A Câmara dos Deputados do Brasil aprovou, nesta semana, um projeto de lei que estabelece multas e amplia punições para o descarte irregular de lixo em vias públicas. A proposta segue agora para análise do Senado Federal do Brasil antes de poder ser sancionada.
O texto altera a Política Nacional de Resíduos Sólidos e passa a prever responsabilização civil e administrativa para pessoas e empresas que realizarem o descarte inadequado de resíduos. Além disso, a prática poderá ser enquadrada como crime ambiental, ampliando o alcance das penalidades.

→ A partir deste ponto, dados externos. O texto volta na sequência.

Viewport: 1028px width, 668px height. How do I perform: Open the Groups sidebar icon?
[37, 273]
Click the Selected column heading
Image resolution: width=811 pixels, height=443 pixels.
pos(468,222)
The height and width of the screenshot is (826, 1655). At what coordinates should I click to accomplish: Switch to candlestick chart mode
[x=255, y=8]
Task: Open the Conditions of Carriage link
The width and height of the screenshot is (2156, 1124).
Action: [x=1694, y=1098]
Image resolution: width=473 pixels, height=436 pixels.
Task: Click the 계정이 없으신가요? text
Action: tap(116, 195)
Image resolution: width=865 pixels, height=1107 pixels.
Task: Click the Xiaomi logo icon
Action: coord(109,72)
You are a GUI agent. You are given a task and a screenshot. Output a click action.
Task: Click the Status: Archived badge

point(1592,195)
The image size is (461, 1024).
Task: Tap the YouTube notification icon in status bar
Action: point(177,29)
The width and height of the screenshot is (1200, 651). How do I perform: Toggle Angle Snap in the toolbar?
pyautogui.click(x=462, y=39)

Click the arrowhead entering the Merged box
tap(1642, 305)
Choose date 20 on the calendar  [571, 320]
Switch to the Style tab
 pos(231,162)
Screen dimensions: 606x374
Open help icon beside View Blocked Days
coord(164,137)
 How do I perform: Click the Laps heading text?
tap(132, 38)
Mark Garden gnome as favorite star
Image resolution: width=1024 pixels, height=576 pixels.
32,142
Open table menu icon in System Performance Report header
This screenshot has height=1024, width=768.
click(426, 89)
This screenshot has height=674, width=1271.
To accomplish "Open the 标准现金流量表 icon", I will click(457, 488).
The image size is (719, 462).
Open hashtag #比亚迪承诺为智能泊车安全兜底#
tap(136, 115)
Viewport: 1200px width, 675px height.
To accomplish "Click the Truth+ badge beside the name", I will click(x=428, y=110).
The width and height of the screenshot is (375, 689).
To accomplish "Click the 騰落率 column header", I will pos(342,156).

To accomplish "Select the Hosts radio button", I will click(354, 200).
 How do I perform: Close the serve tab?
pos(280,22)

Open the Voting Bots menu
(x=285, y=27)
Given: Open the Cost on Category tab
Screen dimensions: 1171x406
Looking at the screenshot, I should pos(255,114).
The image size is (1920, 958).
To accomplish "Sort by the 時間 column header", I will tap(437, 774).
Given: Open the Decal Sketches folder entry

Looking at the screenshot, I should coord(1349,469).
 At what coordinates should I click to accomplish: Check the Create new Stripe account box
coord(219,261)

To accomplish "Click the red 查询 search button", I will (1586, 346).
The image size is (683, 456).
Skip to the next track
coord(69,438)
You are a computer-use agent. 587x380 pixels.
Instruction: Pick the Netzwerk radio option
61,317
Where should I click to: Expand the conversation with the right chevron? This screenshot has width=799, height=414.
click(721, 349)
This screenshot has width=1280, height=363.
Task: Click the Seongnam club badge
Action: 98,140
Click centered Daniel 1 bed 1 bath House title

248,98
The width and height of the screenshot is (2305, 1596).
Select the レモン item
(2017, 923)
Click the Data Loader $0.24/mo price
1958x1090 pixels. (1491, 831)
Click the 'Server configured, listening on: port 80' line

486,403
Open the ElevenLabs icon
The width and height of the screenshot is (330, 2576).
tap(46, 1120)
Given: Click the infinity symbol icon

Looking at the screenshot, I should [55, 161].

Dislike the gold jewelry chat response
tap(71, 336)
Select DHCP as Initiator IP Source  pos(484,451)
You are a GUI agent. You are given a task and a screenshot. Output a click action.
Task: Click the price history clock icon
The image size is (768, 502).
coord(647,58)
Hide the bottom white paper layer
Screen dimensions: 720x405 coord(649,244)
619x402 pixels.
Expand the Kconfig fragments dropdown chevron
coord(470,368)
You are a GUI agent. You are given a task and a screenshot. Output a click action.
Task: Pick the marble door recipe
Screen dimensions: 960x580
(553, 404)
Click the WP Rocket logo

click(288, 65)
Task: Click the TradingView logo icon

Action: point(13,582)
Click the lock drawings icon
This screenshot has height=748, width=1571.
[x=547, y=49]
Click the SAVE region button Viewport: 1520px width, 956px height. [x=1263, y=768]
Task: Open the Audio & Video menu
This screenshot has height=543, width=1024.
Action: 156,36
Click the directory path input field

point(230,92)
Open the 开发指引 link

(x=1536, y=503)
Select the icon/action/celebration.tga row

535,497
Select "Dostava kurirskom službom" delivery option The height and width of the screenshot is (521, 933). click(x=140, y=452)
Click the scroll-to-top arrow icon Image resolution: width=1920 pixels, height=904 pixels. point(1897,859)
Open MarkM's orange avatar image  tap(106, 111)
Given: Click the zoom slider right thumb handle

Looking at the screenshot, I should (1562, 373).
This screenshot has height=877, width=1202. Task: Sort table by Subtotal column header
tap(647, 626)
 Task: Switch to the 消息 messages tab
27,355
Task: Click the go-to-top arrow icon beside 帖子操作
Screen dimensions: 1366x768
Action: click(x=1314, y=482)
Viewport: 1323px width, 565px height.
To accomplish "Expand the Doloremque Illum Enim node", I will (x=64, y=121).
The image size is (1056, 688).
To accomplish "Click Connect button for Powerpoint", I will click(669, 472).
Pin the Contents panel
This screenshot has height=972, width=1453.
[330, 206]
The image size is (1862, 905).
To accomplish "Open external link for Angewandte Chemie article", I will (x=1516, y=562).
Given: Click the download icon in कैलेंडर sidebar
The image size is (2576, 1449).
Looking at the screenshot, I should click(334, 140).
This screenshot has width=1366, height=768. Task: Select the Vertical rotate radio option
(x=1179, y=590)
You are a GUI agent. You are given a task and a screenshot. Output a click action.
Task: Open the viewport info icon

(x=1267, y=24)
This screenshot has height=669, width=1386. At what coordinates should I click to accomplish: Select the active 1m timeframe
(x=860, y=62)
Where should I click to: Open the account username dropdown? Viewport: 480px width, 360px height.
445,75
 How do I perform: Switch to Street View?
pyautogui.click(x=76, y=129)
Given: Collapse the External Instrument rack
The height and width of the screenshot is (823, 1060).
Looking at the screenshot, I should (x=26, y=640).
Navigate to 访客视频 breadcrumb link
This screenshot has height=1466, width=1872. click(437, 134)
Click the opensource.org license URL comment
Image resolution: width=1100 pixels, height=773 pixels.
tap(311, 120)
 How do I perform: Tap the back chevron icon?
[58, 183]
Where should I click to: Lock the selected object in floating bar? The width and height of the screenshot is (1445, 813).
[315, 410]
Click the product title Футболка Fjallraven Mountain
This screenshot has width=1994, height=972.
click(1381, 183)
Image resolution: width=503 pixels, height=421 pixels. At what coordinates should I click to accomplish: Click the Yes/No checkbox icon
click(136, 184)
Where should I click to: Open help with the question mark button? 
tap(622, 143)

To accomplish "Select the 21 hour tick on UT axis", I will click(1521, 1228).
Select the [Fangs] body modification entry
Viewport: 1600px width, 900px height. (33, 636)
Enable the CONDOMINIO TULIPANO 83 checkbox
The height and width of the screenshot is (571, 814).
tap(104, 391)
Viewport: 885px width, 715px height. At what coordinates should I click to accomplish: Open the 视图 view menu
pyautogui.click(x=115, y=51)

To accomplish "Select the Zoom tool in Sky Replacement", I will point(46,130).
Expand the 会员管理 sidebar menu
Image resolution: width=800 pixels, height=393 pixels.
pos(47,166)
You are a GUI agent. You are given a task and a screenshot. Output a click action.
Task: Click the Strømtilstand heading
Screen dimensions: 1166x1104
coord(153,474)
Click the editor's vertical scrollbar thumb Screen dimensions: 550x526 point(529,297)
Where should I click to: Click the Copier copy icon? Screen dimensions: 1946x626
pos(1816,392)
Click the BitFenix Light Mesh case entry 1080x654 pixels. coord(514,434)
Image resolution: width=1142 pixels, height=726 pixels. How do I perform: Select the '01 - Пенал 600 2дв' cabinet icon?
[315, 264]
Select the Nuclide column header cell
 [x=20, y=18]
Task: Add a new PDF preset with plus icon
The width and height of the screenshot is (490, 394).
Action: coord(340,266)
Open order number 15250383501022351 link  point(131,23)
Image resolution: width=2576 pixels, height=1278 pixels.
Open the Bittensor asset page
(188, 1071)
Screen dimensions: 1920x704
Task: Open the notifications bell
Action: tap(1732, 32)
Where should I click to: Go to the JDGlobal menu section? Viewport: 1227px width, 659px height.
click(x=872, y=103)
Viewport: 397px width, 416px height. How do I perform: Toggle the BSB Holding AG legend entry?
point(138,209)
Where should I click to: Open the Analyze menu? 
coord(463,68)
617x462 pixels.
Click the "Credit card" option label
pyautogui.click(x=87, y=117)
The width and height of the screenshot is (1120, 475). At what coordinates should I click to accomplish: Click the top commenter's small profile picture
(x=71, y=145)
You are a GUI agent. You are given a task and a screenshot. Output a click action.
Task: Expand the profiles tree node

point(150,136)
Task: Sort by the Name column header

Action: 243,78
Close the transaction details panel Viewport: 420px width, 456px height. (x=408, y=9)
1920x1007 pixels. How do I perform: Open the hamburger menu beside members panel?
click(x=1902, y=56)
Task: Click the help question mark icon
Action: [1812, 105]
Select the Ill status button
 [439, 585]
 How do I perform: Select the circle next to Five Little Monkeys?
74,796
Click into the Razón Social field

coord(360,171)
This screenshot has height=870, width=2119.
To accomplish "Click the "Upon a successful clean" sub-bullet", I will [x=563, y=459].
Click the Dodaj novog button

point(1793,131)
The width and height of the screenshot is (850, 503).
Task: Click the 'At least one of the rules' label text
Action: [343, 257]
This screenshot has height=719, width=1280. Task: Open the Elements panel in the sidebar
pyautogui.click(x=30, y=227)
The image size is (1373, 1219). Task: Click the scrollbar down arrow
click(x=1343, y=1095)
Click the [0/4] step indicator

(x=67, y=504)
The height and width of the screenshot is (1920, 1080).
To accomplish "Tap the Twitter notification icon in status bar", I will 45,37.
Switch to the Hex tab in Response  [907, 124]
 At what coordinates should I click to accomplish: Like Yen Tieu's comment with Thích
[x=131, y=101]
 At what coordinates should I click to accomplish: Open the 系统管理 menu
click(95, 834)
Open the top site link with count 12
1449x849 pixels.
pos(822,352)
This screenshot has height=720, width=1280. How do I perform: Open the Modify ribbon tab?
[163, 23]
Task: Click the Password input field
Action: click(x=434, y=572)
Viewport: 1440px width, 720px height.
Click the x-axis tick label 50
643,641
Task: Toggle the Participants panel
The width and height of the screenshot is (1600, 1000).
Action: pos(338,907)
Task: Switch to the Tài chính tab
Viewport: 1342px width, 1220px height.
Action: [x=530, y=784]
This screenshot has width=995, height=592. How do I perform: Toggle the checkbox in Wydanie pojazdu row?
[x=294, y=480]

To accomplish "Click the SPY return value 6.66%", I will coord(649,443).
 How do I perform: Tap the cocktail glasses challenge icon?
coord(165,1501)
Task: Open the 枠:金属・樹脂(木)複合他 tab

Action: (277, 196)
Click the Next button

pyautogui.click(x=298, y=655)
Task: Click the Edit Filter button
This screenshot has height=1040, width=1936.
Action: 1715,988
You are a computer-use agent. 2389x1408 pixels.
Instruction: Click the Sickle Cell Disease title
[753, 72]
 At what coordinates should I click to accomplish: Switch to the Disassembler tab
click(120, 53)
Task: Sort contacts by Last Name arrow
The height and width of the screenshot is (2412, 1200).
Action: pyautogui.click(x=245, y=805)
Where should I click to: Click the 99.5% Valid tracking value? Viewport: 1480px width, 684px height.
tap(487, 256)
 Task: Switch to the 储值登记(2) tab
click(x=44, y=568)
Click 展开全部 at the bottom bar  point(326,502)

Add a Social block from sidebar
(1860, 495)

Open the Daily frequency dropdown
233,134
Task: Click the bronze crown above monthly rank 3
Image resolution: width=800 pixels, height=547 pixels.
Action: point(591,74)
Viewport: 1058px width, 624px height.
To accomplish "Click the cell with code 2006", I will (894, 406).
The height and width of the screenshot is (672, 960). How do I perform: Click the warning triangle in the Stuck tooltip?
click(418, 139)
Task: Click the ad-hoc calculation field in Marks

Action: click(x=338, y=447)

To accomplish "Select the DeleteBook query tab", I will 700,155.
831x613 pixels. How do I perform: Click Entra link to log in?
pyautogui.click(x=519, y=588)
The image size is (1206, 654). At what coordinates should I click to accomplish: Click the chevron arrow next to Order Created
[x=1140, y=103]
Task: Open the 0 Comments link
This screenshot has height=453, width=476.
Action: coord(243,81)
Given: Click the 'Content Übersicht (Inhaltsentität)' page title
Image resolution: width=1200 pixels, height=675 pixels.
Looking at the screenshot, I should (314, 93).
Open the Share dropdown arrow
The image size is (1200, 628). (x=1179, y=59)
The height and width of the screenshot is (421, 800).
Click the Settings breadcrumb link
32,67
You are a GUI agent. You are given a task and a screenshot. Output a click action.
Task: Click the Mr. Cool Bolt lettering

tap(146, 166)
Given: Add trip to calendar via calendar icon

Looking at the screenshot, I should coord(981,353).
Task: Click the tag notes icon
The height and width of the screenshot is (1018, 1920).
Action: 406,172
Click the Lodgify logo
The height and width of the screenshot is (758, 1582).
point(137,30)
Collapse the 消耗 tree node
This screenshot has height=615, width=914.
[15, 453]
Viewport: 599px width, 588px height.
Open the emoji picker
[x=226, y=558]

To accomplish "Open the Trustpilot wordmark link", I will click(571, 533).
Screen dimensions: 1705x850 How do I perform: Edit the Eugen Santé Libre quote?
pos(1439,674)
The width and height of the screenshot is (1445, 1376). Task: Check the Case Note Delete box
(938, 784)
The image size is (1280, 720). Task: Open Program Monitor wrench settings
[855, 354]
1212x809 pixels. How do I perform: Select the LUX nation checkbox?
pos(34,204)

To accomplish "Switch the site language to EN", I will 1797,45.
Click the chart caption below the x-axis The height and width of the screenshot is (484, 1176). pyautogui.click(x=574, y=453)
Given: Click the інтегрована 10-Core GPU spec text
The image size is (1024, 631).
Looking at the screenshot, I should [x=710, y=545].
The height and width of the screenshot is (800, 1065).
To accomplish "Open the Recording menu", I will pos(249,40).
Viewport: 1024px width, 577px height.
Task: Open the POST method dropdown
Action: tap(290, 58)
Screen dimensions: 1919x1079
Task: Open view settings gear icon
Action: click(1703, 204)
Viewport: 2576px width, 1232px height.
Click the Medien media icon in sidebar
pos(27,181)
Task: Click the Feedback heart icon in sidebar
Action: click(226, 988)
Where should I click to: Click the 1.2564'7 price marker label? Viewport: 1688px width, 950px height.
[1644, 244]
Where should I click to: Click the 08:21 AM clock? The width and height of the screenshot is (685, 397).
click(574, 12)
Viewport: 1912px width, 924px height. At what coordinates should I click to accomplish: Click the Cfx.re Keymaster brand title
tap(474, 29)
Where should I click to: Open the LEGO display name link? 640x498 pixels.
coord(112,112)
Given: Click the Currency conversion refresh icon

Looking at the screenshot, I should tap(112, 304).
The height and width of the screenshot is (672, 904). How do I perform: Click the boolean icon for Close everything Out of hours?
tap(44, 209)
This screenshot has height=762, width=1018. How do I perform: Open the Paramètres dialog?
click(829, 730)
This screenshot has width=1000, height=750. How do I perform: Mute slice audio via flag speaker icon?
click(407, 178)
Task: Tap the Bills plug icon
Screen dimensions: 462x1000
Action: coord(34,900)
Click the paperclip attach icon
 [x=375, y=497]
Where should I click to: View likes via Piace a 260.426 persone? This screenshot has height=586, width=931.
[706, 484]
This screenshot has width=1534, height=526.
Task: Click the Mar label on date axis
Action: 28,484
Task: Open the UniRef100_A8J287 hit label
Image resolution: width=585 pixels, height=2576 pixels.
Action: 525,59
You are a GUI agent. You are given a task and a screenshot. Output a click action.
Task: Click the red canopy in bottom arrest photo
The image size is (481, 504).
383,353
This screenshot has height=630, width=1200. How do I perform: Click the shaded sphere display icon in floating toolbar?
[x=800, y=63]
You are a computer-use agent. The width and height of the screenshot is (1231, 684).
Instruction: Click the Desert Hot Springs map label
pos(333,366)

Pelo projeto, as multas para pessoas físicas variam de um a 10 salários mínimos. No caso de empresas, os valores podem ir de cinco a 100 salários mínimos, conforme o volume de resíduos descartados de forma irregular.
A proposta também proíbe o acúmulo e o descarte de lixo em locais impróprios, tanto em áreas públicas quanto em imóveis urbanos e rurais, exceto quando destinados a sistemas adequados de gestão de resíduos.
A iniciativa busca padronizar as penalidades em nível nacional, mesmo com a competência já atribuída aos municípios para legislar sobre o tema. A medida tem como objetivo fortalecer a política de gestão de resíduos e reduzir impactos ambientais, como o entupimento de redes de drenagem e o aumento do risco de alagamentos, especialmente em períodos de chuvas intensas.
O projeto foi apresentado pelo deputado Kim Kataguiri e relatado por Marcelo Queiroz. A proposta ainda depende da aprovação dos senadores para avançar à sanção presidencial.